Comments (0) / February 19, 2017

Jack Brennan, liquidator and Treasury Board sleuth, is given Dr Elize Haemmerle’s business card with the warning, “It’s typically European: simple, yet arrogant.”  Its lack of address, telephone number or email information is interpreted as meaning if you don’t know where to find me, I don’t want to hear from you.  But here, as throughout his novel, Landori turns stereotypes inside out.  Elize is not arrogant – she is worried.  So worried, and so successful in covering her tracks, that it takes Jack months to find her and arrange an interview.  Jack has bitter news to deliver: the Overseas Bank of Grand Cayman has gone bankrupt, and Elize’s life savings are gone.
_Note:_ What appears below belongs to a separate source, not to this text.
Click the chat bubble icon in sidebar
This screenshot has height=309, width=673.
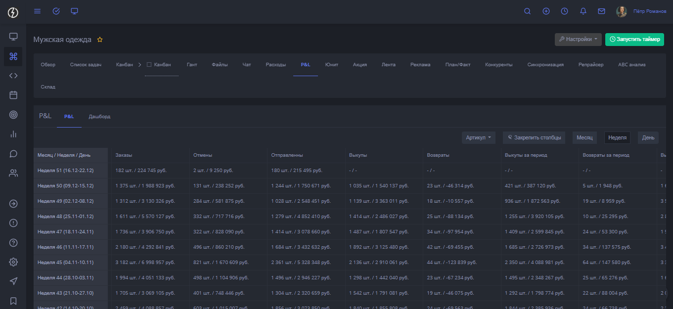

In describing this wretched process, Landori draws on his own experience in international finance, which did in fact include a stint in the Cayman Islands. But the driving force of the novel is not Landori’s experience as a forensic accountant, but rather his far more haunting and traumatic experience as a child in Nazi occupied Hungary. Within the novel, Elize’s bad news from the Caymans pales in comparison with what she learns in Budapest. She explains that she cannot stop seeing, in her mind, two small Jewish boys struggling in the black and icy water of the Danube, tied to wrists of their dead mother. Having read the novel, neither can I.

Landori presents the anti-Semitic atrocities of the Second World War not only as crimes against humanity, but also as crimes by humanity. Although he unwaveringly rejects the notion of collective guilt, he also clearly believes that we all have a responsibility to do what we can to atone, and to prevent these horrors from being perpetuated in any form. It follows that, when Jack and Elize discover that Elize’s employers are shoring up their financial position by defrauding the heirs of holocaust survivors, the pair realize they must take action, whatever the personal cost.

Four Equations has rough edges, as its author may well be aware. He frequently comments on dangers of taking oneself too seriously, and he pokes gentle fun at one of his characters who considers himself something of a wordsmith because he is writing a novel. That said, Landori has drawn upon his financial acumen to create another of what Louise Penny describes as his “marvelously intricate international intrigue thrillers.”

And this novel is more than a thriller. Although it offers plenty James Bond style candy for both mind and the imagination (vicarious savouring of fine wines, fine foods, sexy and yet highly intelligent men and women, and evocative foreign phrases), this book is about healing, about commitment, and about family. It is a story about the ways that family define us, for good or ill, across generations and even from beyond the grave.

The novel has chilling contemporary resonance. Nobel Laureate Prof. Peter Gumbos, upon whose four equations provide the plot depends, is Jewish. When Gumbos is warned that the Nazis will detain him at the German border, he responds with incredulity. “How can they do that?  I have a transit visa.” Need one say more?